## What to produce
Please copy the data below exactly; none of the pictures in it belong in the copy.

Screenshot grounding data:
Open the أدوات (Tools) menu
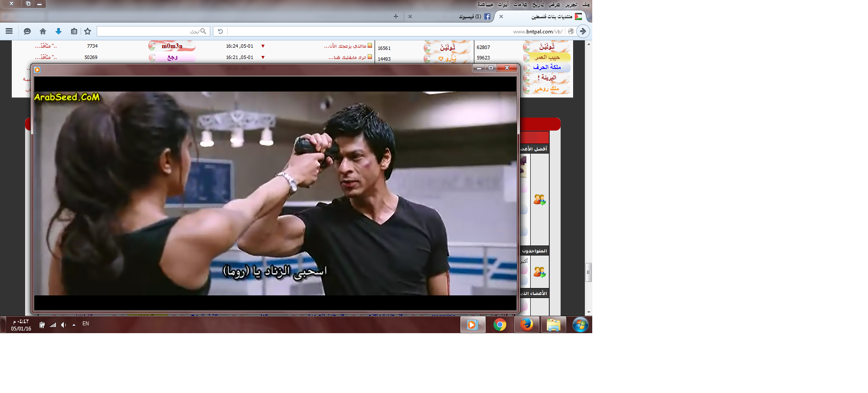The image size is (868, 393). (503, 4)
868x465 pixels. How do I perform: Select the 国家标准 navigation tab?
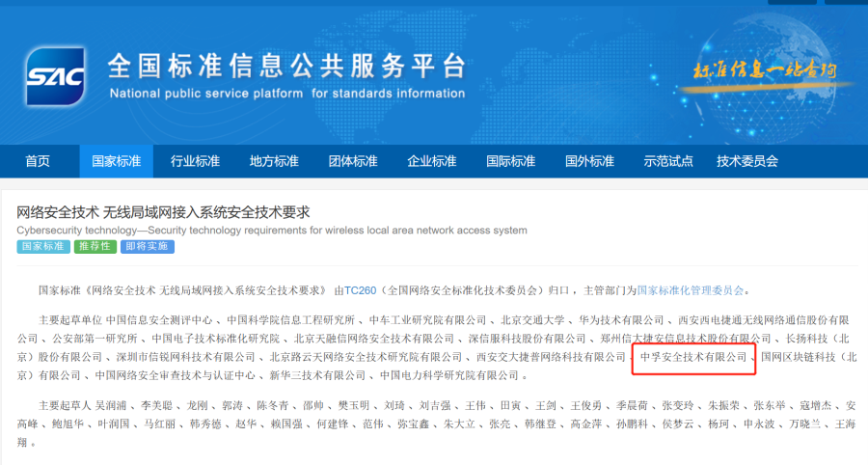pos(116,161)
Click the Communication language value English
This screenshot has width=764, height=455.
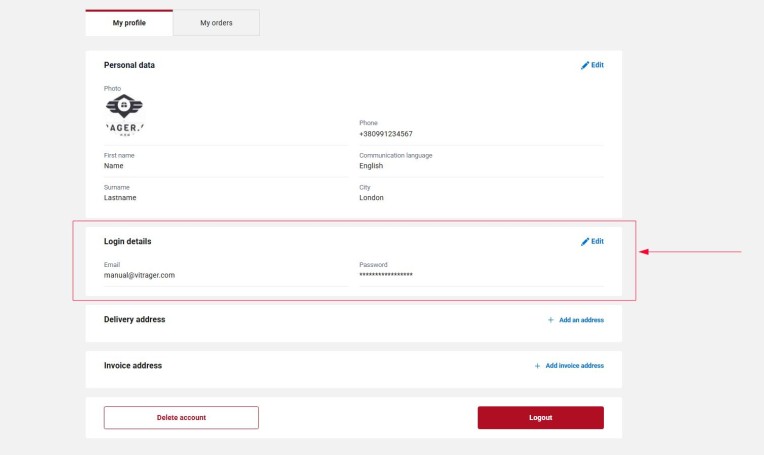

## Answer box
Open the أدوات (Tools) menu
The image size is (868, 393). (503, 4)
868x465 pixels. How do I perform: Select the 国家标准 navigation tab?
pos(116,161)
Click the Communication language value English
This screenshot has width=764, height=455.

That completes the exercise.